Tedious hacks? Tell me, how do you view meta-data in an xterm at the moment? Have you ever done ls -l in a shell? See that extra information, thats meta-data. Why would it be so hard to add a flag to ls so you can view the "content-type" meta data?
Syllable : It's an Operating System
Ugh, don't get me started... Here's a short list:
- Only a single piece of metadata can be stored (filetype)
- Combining data (filename) and metadata (filetype) kind of belies the definition of metadata in the first place
- It can get very confusing to see things like file.txt.rtf
- The tendency of systems to want to hide the extension, and the resulting confusion when your FTP client says the file is named stuff.zip but your interface just says "stuff"
isn't it easier and faster to look at the filename than metadata and file contents??Only if the metadata is stored in some other inode.
In the case of BFS, the inodes are always 1024 bytes, but the inode information is only about 300 bytes; that meant that BFS had 700 free bytes in the inode--free in the sense that they don't take up any more space, but also free in the sense that you don't need to do an extra seek or an extra read to get them. Now that's free! You can go about 700 bytes, but then it needs to allocate more blocks (I don't know if that requires another inode, though).
Also, in this case, even if it is just slightly faster to look at the filename, you lose every other possible metadata feature, just to get an essentially unmeasurable increase in performance. I'd take BFS and all of its features at half the speed if I could use it on any OS I wanted.
All of that means that all corporation will eventually be forced to migrate to AD whether they like it or not. How corporations pay to get their options taken away from them and make themselves bitches for MS never ceases to amaze me. The CIOs of america are awfully fond of saying "thank you sir may I have another!".
War is necrophilia.
You gotta love how every Unix/Linux/Windows user now talks about how file extensions are so bad.

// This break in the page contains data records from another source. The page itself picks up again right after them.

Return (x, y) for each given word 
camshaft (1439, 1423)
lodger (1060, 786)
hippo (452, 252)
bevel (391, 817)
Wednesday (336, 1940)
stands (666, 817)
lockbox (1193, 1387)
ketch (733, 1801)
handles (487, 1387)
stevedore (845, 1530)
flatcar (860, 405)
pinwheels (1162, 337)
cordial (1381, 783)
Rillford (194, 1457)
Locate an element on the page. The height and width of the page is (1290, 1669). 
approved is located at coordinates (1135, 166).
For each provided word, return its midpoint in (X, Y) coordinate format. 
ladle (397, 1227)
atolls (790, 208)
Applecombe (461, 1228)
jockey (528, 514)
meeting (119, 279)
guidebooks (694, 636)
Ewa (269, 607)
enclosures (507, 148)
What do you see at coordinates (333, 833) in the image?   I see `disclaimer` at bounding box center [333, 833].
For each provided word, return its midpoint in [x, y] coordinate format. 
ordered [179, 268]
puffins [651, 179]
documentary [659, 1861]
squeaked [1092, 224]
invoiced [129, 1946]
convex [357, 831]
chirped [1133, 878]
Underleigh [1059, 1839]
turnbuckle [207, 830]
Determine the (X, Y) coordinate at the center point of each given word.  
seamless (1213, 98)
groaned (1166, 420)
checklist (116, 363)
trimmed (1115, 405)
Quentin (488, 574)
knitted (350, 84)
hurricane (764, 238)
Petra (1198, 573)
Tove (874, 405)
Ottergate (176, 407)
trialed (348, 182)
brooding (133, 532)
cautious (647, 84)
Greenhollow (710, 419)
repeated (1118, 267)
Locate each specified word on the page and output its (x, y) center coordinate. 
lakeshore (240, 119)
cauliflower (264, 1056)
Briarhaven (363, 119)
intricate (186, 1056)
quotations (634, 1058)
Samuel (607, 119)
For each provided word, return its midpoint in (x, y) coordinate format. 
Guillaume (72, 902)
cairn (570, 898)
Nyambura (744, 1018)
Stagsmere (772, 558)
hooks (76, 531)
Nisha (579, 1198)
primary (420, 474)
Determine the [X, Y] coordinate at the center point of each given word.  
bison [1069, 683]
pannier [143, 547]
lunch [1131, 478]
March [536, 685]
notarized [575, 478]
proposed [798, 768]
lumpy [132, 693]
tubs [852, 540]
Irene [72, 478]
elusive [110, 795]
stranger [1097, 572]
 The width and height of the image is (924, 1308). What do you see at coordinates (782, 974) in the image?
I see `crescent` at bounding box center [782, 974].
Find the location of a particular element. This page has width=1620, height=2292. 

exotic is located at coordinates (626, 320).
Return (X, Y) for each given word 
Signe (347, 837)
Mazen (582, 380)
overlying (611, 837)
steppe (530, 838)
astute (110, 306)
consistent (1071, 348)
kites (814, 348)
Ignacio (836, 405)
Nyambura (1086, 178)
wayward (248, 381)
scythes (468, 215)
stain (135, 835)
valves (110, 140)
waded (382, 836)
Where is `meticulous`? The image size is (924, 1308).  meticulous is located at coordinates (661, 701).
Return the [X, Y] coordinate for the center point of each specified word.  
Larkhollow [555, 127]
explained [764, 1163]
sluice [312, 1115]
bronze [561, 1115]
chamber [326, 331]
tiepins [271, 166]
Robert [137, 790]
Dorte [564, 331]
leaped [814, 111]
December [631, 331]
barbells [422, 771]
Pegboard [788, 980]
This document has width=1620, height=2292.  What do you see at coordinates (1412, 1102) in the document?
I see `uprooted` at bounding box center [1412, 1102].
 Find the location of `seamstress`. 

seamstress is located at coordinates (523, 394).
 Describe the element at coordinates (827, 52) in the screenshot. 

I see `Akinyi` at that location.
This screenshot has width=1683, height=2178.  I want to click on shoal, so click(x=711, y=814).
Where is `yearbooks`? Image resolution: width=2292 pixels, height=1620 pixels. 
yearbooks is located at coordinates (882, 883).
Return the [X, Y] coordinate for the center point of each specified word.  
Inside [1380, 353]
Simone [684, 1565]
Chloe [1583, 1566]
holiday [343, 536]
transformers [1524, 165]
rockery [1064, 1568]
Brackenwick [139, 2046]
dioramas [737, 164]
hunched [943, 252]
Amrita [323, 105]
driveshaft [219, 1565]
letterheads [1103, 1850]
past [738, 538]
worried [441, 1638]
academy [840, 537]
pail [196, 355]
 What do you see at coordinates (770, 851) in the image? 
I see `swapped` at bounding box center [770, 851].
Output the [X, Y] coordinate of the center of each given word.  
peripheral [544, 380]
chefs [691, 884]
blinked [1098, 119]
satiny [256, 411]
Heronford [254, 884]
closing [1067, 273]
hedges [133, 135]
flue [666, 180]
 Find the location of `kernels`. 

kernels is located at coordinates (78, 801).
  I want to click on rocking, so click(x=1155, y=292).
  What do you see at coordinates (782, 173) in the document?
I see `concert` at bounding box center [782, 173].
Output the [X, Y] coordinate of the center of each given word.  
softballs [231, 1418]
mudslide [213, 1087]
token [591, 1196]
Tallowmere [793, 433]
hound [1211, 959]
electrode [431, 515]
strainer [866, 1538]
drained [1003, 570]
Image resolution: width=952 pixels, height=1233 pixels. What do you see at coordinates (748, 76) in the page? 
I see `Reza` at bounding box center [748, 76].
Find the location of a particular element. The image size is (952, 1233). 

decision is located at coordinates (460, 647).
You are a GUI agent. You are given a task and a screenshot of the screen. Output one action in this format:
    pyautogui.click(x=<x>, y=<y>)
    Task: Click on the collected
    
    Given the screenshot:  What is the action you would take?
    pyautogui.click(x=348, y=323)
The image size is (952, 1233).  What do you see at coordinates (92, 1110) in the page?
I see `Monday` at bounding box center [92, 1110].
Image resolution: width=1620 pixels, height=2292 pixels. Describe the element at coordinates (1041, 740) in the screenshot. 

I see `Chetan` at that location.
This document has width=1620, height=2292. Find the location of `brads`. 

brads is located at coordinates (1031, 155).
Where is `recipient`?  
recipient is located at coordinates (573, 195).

A few years ago these same people used to say how crap Apple's idea of meta data was, and that file extensions were better (cross platform, etc, etc). The arguments that I've had with Unix people at different places I've worked. It seems to take the rest of the world at least 10 years to catch on to ideas...
Close, but replace "filename" with "attributes". On most Filesystems, an Inode is used to access the file. The filesystem also stores attributes like date created, and write permissions. To transfer a file from a Mac to a FAT based MS OS, you need to package the file to retain the metadata, as the Mac metadata (attributes) are more expressive than the FAT filesystem allows. This is no shortcoming of the Macintosh, just an unfortunate result of MS-DOS FAT being considered the standard Lowest common denominator Filesystem. To transfer a files from Unix to a FAT filesystem inflicts similar metadata loss, including multiuser data. This does not mean that FAT is superior, rather, the contrary. FAT is not the most restrictive filesystem either, as at least it has file Hierarchy data (directories or folders).
Note that MS has remedies their shortcoming with NTFS, which is more expressive than many Unix filesystems, and is fully capable of maintaining full HFS Metadata. this is why Services for Macintosh (or whatever MS calls it) requires an NTFS FS to run. metadata is much more elegant than "structured files", which seem to be what you might prefer. A big downside with structured files (like the ID3 tags in MP3 files) is that if you do not know the predefined format for the file structre, then you cannot access the metadata. this prevents the useage of a standard systemwide metadata store, which can be very useful in GUIs and multiuser systems to say the least.
-castlan
gots to preserve my mods
And heirarchical databases were replaced in the 70s by the relational database model because it was impossible to effectively deal with data if you are restricted to a simple heirarchical view.
Here's an analogy: Heirarchical databases are to relational databases as the GOTO statement is to object encapsulation.
This might explain why some of us get so frustrated at being forced to continually "navigate" up and down our "folder" heirarchies with the "tree widget". That's just a graphical metaphor for 60s computer technology.